Abstract B147: Lack of an additive effect of radiation treatment on PI3K or mTOR inhibition in prostate cancer cell lines

Abstract

Abstract We assessed the effect of PI3-K inhibition, mTOR inhibition and combined PI3K/mTOR inhibition in combination with ionizing radiation in prostate cancer cell lines. The treatments were studied in a cell lines with wild type PTEN status (CWR Rv1–22) and PTEN deficiency (LNCaP). Initial experiments determined concentrations of rapamycin (an mTOR antagonist) and wortmanin (a PI3-K antagonist) that resulted in an approximate 50% in cell viability at 48 hours. Cells were then treated with these agents both alone, together, or in combination with 8 gray of ionizing radiation and cell viability was assessed at 24, 48 and 72 hours. Regardless of the treatment schedule, i.e either radiation before inhibitor treatment or inhibitor treatment before radiation, we did not observe any additive effects from combination radiation and inhibitor treatment.
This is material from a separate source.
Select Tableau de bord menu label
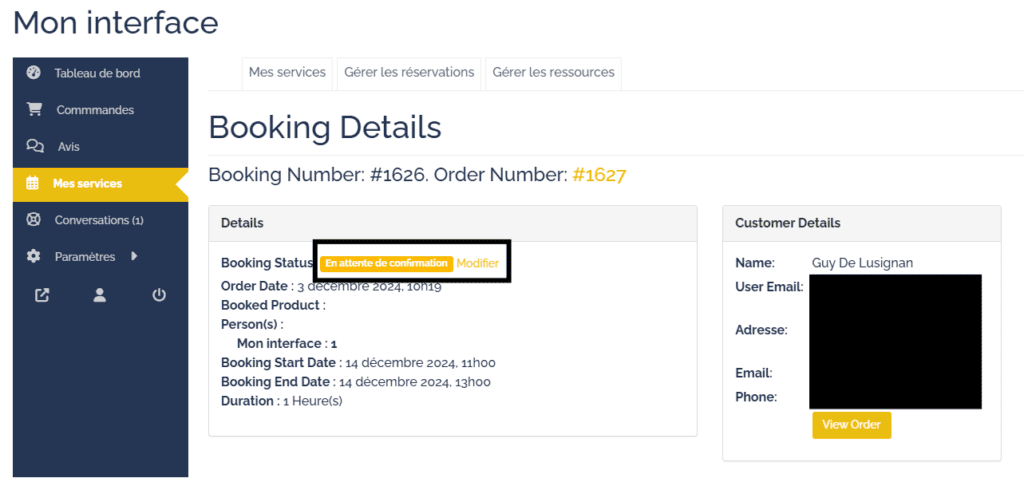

This was regardless of whether inhibtor treatment was PI3K inhibition, mTOR inhibition, or combined treatment. Flow sorting cell cycle analysis from these studies indicates that the lack of effect might be related to the findings that radiation and PI3K/mTOR inhibition have effects of different phases of the cell cycle. This is a cell based model only and animal model data may be quite different. However, at this time PI3K/mTOR inhibition does not appear to be a mechanism for enhancing radiation sensitivity in prostate cancer. Citation Information: Mol Cancer Ther 2009;8(12 Suppl):B147.